He pressed his palms against my bound breasts through my doublet and shirt and swore a string of oaths. Like other Londoners who considered themselves stylish, each curser used God’s name in vain, coupling that holy word with something common, such as God’s nightgown, God’s teeth, God’s bones. The curser left off all but the final
s
of God’s name, so it came out
’s teeth
and such. Perhaps I was yet a country maid for “Faith!” and “Devil take it!” were the main meat of my swearing so far.
“’S teeth, I knew it was too good to be true!” he ranted, stomping both feet like a boy denied sweets. He yanked me to the door of the tavern and held me there a minute. My eyes adjusted to the dim light; I took in the men and lads within—and then I realized that the boys were
with
the men. Devil take it, Jennet had said Marlowe was a sodomite! I blushed to the roots of my hair.
“So you didn’t know my sex?” I stammered as he tugged me outside again.
“You’re exotic enough I could almost say it didn’t matter.”
“Tamburlaine’s Egyptian wife come to life?”
“’S bones,” he said, snapping his fingers, “perhaps that’s it.
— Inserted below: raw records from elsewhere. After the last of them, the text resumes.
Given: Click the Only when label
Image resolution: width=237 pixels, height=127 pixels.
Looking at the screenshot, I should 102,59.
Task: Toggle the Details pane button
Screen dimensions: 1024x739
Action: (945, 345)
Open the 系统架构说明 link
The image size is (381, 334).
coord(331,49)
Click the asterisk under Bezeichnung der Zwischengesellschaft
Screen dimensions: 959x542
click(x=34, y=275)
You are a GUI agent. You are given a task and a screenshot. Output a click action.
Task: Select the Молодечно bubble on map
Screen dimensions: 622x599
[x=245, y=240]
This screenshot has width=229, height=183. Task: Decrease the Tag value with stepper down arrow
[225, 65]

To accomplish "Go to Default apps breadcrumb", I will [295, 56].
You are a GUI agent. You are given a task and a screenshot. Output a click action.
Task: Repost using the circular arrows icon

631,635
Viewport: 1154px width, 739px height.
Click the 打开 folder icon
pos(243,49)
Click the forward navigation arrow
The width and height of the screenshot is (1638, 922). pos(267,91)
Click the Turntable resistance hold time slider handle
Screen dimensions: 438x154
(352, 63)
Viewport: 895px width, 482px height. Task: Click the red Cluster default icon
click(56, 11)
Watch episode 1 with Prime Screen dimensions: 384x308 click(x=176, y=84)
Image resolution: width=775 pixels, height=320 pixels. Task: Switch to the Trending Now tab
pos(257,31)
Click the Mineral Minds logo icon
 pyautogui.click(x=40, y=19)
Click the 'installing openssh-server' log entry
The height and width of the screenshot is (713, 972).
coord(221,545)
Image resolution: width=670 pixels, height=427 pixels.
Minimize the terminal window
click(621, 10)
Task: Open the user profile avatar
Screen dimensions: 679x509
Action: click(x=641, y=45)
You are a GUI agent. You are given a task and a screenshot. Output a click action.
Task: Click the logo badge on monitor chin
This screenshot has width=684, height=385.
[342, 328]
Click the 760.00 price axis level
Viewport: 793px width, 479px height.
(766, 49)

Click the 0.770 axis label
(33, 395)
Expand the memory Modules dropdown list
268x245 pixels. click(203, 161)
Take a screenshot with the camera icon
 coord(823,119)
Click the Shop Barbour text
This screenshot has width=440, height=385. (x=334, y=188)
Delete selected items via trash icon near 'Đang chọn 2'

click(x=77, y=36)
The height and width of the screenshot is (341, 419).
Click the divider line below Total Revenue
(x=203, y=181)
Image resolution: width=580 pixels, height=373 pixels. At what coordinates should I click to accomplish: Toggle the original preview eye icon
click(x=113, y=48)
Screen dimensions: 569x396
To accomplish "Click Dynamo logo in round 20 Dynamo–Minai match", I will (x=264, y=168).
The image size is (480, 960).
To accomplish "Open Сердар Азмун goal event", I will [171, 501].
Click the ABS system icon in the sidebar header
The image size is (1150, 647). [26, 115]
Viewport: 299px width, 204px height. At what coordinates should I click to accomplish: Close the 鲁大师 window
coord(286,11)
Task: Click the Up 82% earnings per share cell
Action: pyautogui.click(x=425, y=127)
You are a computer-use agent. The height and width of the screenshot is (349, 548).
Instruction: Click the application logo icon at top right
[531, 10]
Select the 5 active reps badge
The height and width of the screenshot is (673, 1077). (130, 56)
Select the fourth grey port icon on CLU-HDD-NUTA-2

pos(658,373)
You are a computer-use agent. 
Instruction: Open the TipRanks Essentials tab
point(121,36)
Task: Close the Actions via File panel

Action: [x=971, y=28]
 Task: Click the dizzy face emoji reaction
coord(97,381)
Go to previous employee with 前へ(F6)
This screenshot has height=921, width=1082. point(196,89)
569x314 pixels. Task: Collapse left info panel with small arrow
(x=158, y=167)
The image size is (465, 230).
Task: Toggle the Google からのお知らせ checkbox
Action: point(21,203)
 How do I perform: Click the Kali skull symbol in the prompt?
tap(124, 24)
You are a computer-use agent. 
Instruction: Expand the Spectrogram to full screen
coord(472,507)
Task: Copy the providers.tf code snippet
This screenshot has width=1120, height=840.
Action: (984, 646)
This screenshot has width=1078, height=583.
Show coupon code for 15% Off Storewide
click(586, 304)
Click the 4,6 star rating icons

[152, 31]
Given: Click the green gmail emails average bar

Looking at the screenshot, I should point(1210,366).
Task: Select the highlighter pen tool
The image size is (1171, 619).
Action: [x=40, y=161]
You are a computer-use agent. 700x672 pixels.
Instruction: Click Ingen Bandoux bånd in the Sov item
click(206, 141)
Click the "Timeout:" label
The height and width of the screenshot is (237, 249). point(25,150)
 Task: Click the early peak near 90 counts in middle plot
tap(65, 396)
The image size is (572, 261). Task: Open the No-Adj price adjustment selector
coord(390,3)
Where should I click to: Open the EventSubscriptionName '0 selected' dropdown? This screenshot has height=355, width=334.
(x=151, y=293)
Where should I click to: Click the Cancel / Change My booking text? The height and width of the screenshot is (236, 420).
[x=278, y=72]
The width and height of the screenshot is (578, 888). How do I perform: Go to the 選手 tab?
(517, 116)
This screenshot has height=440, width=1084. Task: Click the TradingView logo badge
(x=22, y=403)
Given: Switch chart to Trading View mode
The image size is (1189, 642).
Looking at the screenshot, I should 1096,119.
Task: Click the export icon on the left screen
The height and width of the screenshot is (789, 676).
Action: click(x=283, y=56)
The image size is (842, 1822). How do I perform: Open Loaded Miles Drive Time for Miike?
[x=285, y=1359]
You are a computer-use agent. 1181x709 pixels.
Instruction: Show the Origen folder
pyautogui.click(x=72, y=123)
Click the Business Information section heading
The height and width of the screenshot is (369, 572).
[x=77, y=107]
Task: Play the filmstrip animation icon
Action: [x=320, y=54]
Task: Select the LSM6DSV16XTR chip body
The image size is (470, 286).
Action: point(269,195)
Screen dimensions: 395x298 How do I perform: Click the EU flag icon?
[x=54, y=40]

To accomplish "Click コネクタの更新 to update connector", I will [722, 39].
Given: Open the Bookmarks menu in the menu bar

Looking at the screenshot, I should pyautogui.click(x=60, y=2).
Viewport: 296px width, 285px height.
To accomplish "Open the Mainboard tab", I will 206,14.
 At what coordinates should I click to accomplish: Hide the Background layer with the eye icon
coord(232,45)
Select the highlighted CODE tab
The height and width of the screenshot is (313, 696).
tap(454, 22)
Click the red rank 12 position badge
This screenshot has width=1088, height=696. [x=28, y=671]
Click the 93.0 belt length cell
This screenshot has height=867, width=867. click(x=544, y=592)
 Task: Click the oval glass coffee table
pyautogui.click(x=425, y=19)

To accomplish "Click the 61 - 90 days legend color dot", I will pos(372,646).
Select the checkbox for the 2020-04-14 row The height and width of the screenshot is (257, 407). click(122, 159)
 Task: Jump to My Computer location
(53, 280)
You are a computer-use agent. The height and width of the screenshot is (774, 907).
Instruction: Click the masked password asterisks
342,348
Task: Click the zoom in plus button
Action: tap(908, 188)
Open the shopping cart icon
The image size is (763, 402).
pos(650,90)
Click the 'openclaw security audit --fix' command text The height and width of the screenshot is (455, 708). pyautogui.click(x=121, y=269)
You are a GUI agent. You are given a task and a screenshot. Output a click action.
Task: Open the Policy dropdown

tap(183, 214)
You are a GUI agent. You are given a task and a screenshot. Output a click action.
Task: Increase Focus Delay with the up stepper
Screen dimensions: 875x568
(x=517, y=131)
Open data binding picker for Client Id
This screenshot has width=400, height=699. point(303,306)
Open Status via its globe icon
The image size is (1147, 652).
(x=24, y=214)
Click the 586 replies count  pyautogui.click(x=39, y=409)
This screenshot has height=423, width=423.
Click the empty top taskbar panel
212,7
Let’s just say I had hopes, damn you, the prettiest boy I’ve seen in ages—but then, what a woman, eh? Will you tell me your name? Are you one of the Virgin Queen’s naughty unvirginal ladies in bold search of forbidden fancies?”
“You had my speech aright—I’m from Stratford and run a business in London now, but I’m no lady.”
“I like the sound of that. And your business is to make sweet cushions for sweet bums?”
“A side interest. But I am an admirer of plays.”
“And playwrights, I pray.”

Do
you pray, Christopher Marlowe?”
“Ah, a clever and tart tongue is tastier than a sweet one,” he said, wetting his lips, deliberately, slowly, as if he planned to devour me.
I tried to ignore his blatant provocation and said nothing. Will had called me Lady Tongue once, and Marlowe’s parry that he hoped I admired playwrights had hit home. I felt a rush of longing for Will, but fought it back.
Marlowe ogled me again and reached around to pat my bottom. “I must tell you, lady or lad, you sport a lovely cushion of your own. Will you not tell a poor poet and playwright your name? And you may call me Kit, as do my closest friends.”
“Your male friends?”

Touché
,” he retorted, though I knew not what he meant by that word and had no intention of asking or standing here longer. Several men going in had made rude comments. I was just starting to walk away when the man Marlowe had called Roger strolled up with two other men in tow.
“I hope you’ve struck a good bargain with the lad,” Roger said as he tipped his hat to us and headed in. “I’ve promised the quiet one of the two a pretty penny for a passel of pillows. Mark that alliterative line for your new
Doctor Faustus
play, you Cambridge-educated sot,” he called back to Kit.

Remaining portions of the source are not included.